Set exercise.
Please rewrite the items from the line with "[Open Navigation] (39, 23)" to the line with "J'achète un logement (179, 1977)" as a Markdown table with the columns No. and Item. Number each row and leave out blank lines.

--- start of Record set ---

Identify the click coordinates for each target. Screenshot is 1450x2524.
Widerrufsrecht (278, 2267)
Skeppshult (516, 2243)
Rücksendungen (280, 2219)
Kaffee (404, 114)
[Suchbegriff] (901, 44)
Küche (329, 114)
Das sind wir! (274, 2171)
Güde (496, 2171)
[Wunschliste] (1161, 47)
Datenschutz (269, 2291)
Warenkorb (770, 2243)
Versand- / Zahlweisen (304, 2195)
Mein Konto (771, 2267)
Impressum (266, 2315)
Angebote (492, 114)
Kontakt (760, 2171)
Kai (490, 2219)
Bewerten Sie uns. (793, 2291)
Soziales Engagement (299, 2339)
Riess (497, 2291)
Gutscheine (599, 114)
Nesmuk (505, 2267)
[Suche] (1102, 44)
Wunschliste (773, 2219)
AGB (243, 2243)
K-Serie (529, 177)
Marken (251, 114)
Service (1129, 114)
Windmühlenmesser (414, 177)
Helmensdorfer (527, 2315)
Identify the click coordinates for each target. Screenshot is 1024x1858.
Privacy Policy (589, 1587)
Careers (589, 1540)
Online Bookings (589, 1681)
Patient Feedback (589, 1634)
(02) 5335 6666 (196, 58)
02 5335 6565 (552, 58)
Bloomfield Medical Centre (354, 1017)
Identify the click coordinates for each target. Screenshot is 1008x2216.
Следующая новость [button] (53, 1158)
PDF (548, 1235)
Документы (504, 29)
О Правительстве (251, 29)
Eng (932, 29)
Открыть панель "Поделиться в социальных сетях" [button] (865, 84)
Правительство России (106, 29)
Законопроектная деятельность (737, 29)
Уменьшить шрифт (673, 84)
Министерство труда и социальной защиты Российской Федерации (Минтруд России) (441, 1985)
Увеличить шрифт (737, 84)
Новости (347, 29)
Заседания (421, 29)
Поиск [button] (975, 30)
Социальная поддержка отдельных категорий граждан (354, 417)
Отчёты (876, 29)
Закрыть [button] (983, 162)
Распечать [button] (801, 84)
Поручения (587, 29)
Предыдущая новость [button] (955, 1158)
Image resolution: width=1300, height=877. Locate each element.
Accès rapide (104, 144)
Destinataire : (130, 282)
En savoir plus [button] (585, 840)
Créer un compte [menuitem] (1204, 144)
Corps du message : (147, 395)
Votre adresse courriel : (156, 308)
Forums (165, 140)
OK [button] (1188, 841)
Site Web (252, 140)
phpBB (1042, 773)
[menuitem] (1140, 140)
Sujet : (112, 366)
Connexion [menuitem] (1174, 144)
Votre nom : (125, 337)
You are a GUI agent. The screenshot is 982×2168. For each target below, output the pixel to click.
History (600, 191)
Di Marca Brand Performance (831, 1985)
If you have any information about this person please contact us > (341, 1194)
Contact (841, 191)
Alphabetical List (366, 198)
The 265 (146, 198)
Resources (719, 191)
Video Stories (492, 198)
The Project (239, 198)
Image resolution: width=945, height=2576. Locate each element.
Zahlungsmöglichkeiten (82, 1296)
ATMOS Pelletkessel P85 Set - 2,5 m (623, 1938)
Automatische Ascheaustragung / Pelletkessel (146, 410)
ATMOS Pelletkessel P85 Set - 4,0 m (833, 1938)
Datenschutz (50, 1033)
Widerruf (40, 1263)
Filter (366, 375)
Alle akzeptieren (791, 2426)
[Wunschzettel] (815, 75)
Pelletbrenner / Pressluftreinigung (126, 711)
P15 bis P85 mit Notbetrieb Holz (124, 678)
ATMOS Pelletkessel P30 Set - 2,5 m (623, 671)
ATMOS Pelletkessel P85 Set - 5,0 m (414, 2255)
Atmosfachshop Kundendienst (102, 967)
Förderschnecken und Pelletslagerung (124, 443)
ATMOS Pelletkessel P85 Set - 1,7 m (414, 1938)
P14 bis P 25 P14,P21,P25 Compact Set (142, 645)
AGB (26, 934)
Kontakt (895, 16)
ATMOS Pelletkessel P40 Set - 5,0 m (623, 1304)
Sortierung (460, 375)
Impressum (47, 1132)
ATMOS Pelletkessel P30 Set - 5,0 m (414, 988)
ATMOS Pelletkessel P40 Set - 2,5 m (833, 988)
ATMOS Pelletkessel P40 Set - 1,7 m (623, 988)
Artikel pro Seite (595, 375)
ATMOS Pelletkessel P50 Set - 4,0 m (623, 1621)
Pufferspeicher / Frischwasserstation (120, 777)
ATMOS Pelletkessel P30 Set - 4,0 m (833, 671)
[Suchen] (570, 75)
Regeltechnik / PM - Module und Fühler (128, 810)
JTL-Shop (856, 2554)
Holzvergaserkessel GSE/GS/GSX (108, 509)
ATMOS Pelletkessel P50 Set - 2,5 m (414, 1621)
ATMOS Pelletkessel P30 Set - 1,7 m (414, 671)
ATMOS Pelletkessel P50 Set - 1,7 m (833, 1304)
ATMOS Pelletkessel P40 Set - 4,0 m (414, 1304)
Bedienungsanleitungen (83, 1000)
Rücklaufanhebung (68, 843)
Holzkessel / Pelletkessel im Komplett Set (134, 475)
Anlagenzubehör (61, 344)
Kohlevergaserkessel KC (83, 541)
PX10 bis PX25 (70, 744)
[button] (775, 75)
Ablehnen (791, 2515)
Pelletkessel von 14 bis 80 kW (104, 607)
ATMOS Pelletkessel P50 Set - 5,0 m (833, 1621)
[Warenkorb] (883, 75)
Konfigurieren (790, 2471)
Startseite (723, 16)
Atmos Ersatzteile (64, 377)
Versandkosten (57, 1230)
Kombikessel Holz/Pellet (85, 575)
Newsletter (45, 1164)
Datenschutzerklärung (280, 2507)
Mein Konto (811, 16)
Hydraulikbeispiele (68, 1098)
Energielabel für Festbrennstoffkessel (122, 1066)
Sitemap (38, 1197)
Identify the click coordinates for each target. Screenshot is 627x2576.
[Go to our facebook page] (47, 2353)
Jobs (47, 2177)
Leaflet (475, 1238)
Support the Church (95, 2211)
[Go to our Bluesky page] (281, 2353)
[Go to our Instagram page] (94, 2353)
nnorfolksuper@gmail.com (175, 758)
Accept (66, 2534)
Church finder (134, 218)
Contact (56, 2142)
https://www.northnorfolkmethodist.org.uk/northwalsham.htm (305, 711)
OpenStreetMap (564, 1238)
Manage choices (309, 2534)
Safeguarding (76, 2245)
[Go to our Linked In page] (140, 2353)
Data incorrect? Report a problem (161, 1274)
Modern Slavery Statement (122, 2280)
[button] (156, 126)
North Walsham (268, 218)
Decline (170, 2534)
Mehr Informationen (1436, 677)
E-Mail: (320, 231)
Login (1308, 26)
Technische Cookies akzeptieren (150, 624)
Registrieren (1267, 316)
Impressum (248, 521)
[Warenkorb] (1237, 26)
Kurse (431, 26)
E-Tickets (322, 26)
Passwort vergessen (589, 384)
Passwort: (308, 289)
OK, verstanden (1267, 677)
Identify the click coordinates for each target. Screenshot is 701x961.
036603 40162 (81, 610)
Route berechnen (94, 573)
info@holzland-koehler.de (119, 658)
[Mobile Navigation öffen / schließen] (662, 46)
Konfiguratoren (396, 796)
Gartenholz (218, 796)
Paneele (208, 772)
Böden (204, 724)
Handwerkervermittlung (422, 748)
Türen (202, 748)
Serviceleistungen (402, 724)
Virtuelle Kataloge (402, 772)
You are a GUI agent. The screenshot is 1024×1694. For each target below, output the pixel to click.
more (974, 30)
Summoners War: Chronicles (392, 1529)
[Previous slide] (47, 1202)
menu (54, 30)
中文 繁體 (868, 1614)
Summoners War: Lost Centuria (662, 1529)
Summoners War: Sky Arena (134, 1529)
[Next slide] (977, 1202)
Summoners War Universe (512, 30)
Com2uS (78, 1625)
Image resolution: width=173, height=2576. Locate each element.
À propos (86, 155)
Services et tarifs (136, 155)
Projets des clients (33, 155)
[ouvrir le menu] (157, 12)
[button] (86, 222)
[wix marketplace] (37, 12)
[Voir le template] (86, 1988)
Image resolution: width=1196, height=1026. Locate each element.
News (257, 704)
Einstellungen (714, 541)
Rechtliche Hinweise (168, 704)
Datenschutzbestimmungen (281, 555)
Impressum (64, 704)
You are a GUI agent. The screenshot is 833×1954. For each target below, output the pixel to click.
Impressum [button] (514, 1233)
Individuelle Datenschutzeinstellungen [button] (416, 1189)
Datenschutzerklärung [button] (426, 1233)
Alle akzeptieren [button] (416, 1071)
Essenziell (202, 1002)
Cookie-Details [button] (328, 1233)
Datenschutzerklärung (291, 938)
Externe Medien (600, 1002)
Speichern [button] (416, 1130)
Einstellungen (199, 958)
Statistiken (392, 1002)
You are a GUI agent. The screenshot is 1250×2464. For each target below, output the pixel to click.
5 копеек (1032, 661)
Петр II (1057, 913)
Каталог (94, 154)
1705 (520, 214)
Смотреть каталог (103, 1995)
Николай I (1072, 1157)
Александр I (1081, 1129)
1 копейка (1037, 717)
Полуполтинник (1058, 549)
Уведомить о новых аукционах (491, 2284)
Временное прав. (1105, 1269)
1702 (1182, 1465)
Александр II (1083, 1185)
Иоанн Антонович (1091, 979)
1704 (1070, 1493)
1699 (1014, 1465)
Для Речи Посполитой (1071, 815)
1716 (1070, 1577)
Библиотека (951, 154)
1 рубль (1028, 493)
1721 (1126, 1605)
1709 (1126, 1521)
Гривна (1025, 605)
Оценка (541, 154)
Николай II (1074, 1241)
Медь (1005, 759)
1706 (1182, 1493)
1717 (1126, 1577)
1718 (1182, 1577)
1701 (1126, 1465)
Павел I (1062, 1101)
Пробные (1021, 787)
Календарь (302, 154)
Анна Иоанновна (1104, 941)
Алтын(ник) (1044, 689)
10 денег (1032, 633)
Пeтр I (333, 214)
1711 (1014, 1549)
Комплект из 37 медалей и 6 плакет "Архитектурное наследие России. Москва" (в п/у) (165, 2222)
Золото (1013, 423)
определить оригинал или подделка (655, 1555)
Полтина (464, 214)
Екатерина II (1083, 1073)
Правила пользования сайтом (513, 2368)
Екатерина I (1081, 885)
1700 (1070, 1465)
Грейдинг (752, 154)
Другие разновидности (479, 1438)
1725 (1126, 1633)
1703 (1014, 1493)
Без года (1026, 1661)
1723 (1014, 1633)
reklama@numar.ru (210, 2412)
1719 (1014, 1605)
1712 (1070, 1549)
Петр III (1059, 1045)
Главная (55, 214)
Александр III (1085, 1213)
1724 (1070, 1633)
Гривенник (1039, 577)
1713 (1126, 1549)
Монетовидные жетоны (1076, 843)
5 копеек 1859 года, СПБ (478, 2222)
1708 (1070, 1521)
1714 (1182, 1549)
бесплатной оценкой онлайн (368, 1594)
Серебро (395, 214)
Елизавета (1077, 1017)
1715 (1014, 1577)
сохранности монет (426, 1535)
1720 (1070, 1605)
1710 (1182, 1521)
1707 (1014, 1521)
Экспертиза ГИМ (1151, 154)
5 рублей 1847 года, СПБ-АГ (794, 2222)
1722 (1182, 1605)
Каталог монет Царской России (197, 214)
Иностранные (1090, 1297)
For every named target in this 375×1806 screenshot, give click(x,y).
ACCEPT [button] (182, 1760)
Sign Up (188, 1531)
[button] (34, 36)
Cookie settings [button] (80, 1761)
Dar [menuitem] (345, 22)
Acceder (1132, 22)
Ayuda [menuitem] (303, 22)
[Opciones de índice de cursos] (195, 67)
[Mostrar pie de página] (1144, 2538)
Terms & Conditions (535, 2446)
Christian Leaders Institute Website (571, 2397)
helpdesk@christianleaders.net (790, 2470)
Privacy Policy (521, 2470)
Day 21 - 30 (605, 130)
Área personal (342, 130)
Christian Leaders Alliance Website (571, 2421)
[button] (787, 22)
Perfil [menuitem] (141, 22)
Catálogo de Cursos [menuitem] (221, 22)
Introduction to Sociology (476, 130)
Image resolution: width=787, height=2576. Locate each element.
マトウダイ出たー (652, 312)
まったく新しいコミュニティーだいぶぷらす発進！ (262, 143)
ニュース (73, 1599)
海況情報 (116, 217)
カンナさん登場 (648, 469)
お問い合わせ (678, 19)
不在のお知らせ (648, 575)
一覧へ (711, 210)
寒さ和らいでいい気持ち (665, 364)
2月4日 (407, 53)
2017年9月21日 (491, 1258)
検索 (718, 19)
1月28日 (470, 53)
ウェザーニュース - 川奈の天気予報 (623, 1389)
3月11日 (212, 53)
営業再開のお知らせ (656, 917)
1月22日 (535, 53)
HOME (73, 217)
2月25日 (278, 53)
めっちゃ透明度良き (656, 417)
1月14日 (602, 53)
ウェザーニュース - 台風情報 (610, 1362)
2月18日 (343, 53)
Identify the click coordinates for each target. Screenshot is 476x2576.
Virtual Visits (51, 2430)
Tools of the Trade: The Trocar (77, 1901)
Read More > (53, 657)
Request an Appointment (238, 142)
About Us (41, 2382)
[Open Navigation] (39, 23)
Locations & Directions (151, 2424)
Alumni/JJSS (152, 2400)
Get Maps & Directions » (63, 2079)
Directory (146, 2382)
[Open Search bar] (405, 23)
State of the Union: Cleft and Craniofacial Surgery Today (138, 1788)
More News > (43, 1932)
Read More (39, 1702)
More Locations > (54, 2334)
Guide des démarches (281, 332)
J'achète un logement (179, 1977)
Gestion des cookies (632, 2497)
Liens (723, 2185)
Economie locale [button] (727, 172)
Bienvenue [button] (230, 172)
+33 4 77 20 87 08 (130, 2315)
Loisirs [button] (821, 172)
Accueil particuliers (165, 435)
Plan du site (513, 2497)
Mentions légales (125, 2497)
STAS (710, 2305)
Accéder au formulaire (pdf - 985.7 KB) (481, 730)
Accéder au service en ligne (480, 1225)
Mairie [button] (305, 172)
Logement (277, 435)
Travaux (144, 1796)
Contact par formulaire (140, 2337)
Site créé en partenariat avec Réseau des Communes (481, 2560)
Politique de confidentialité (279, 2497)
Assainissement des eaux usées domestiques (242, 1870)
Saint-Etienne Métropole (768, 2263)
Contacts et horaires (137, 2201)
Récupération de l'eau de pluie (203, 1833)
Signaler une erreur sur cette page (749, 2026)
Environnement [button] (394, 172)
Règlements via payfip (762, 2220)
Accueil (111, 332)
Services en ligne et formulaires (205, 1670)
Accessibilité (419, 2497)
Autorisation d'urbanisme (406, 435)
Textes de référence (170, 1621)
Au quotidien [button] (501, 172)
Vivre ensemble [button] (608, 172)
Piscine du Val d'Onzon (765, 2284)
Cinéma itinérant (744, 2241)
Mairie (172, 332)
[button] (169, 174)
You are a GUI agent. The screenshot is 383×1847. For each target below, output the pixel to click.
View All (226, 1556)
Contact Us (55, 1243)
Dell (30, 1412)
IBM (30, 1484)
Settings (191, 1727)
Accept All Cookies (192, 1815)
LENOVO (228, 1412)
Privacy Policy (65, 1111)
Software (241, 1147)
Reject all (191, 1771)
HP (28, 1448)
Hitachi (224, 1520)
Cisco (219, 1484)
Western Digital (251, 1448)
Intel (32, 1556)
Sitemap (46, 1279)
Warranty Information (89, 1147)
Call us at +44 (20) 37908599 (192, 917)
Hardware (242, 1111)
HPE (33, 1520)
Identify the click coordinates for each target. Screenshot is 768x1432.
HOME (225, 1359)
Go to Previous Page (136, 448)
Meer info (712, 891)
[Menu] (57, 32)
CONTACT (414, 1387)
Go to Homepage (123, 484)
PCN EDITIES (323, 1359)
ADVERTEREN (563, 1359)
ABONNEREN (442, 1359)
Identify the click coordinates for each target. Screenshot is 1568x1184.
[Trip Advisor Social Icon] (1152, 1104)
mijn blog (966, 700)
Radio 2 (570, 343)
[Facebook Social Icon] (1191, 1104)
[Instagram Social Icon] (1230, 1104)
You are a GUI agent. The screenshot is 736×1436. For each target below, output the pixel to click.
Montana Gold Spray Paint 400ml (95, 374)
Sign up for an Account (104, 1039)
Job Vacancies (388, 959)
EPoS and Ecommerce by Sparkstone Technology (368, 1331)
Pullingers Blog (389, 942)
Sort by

--- end of Record set ---

Answer.
| No. | Item |
|---|---|
| 1 | [Open Navigation] (39, 23) |
| 2 | Locations & Directions (151, 2424) |
| 3 | Alumni/JJSS (152, 2400) |
| 4 | Get Maps & Directions » (63, 2079) |
| 5 | Directory (146, 2382) |
| 6 | [Open Search bar] (405, 23) |
| 7 | State of the Union: Cleft and Craniofacial Surgery Today (138, 1788) |
| 8 | More News > (43, 1932) |
| 9 | Read More (39, 1702) |
| 10 | More Locations > (54, 2334) |
| 11 | Guide des démarches (281, 332) |
| 12 | J'achète un logement (179, 1977) |